Your job is to restate each entry word for word.

=== Supplied entries ===

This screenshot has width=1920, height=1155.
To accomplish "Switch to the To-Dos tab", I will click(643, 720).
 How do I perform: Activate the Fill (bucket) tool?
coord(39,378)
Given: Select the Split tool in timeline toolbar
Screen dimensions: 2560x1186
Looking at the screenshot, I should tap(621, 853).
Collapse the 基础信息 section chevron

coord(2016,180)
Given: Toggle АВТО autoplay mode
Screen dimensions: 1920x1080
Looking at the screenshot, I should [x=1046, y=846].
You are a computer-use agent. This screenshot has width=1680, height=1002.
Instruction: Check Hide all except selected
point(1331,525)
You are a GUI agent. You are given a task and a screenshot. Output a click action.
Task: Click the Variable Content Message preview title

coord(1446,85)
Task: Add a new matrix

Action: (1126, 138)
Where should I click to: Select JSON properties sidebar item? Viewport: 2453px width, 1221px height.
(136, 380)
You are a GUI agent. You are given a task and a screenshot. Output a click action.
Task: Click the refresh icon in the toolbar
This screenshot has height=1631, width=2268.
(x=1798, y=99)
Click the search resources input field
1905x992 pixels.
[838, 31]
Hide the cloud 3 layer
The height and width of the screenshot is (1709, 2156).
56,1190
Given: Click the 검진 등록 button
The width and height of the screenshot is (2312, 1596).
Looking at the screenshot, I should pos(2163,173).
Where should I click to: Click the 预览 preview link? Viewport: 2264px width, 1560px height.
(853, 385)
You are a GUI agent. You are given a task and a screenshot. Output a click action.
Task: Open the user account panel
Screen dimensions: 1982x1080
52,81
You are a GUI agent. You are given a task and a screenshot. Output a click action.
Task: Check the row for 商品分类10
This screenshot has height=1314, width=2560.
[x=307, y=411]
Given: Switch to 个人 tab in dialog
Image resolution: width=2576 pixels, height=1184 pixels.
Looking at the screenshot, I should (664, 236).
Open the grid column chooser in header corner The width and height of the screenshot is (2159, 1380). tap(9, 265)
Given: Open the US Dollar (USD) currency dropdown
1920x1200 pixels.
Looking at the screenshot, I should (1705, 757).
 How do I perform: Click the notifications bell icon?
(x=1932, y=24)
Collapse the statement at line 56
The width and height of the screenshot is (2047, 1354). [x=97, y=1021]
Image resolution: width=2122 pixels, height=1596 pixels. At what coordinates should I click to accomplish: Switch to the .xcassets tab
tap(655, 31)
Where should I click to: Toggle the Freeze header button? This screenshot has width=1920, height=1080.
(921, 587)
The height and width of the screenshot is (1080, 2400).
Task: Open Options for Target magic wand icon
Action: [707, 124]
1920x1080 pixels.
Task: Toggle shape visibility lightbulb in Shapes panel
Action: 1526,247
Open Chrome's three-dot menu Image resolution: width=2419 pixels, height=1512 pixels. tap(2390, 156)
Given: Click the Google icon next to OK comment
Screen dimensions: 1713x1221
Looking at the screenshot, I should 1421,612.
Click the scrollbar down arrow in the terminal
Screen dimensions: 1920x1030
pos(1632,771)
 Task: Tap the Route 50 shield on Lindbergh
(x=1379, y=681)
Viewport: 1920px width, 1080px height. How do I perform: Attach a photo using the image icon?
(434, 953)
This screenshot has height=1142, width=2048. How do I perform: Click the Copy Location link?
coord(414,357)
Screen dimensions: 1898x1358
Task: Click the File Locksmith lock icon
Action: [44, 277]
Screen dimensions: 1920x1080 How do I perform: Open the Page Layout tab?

===

Your response:
This screenshot has width=1920, height=1155.
To accomplish "Switch to the To-Dos tab", I will click(643, 720).
 How do I perform: Activate the Fill (bucket) tool?
coord(39,378)
Given: Select the Split tool in timeline toolbar
Screen dimensions: 2560x1186
Looking at the screenshot, I should tap(621, 853).
Collapse the 基础信息 section chevron

coord(2016,180)
Given: Toggle АВТО autoplay mode
Screen dimensions: 1920x1080
Looking at the screenshot, I should [x=1046, y=846].
You are a computer-use agent. This screenshot has width=1680, height=1002.
Instruction: Check Hide all except selected
point(1331,525)
You are a GUI agent. You are given a task and a screenshot. Output a click action.
Task: Click the Variable Content Message preview title

coord(1446,85)
Task: Add a new matrix

Action: (1126, 138)
Where should I click to: Select JSON properties sidebar item? Viewport: 2453px width, 1221px height.
(136, 380)
You are a GUI agent. You are given a task and a screenshot. Output a click action.
Task: Click the refresh icon in the toolbar
This screenshot has height=1631, width=2268.
(x=1798, y=99)
Click the search resources input field
1905x992 pixels.
[838, 31]
Hide the cloud 3 layer
The height and width of the screenshot is (1709, 2156).
56,1190
Given: Click the 검진 등록 button
The width and height of the screenshot is (2312, 1596).
Looking at the screenshot, I should pos(2163,173).
Where should I click to: Click the 预览 preview link? Viewport: 2264px width, 1560px height.
(853, 385)
You are a GUI agent. You are given a task and a screenshot. Output a click action.
Task: Open the user account panel
Screen dimensions: 1982x1080
52,81
You are a GUI agent. You are given a task and a screenshot. Output a click action.
Task: Check the row for 商品分类10
This screenshot has height=1314, width=2560.
[x=307, y=411]
Given: Switch to 个人 tab in dialog
Image resolution: width=2576 pixels, height=1184 pixels.
Looking at the screenshot, I should (664, 236).
Open the grid column chooser in header corner The width and height of the screenshot is (2159, 1380). tap(9, 265)
Given: Open the US Dollar (USD) currency dropdown
1920x1200 pixels.
Looking at the screenshot, I should (1705, 757).
 How do I perform: Click the notifications bell icon?
(x=1932, y=24)
Collapse the statement at line 56
The width and height of the screenshot is (2047, 1354). [x=97, y=1021]
Image resolution: width=2122 pixels, height=1596 pixels. At what coordinates should I click to accomplish: Switch to the .xcassets tab
tap(655, 31)
Where should I click to: Toggle the Freeze header button? This screenshot has width=1920, height=1080.
(921, 587)
The height and width of the screenshot is (1080, 2400).
Task: Open Options for Target magic wand icon
Action: [707, 124]
1920x1080 pixels.
Task: Toggle shape visibility lightbulb in Shapes panel
Action: 1526,247
Open Chrome's three-dot menu Image resolution: width=2419 pixels, height=1512 pixels. tap(2390, 156)
Given: Click the Google icon next to OK comment
Screen dimensions: 1713x1221
Looking at the screenshot, I should 1421,612.
Click the scrollbar down arrow in the terminal
Screen dimensions: 1920x1030
pos(1632,771)
 Task: Tap the Route 50 shield on Lindbergh
(x=1379, y=681)
Viewport: 1920px width, 1080px height. How do I perform: Attach a photo using the image icon?
(434, 953)
This screenshot has height=1142, width=2048. How do I perform: Click the Copy Location link?
coord(414,357)
Screen dimensions: 1898x1358
Task: Click the File Locksmith lock icon
Action: [44, 277]
Screen dimensions: 1920x1080 How do I perform: Open the Page Layout tab?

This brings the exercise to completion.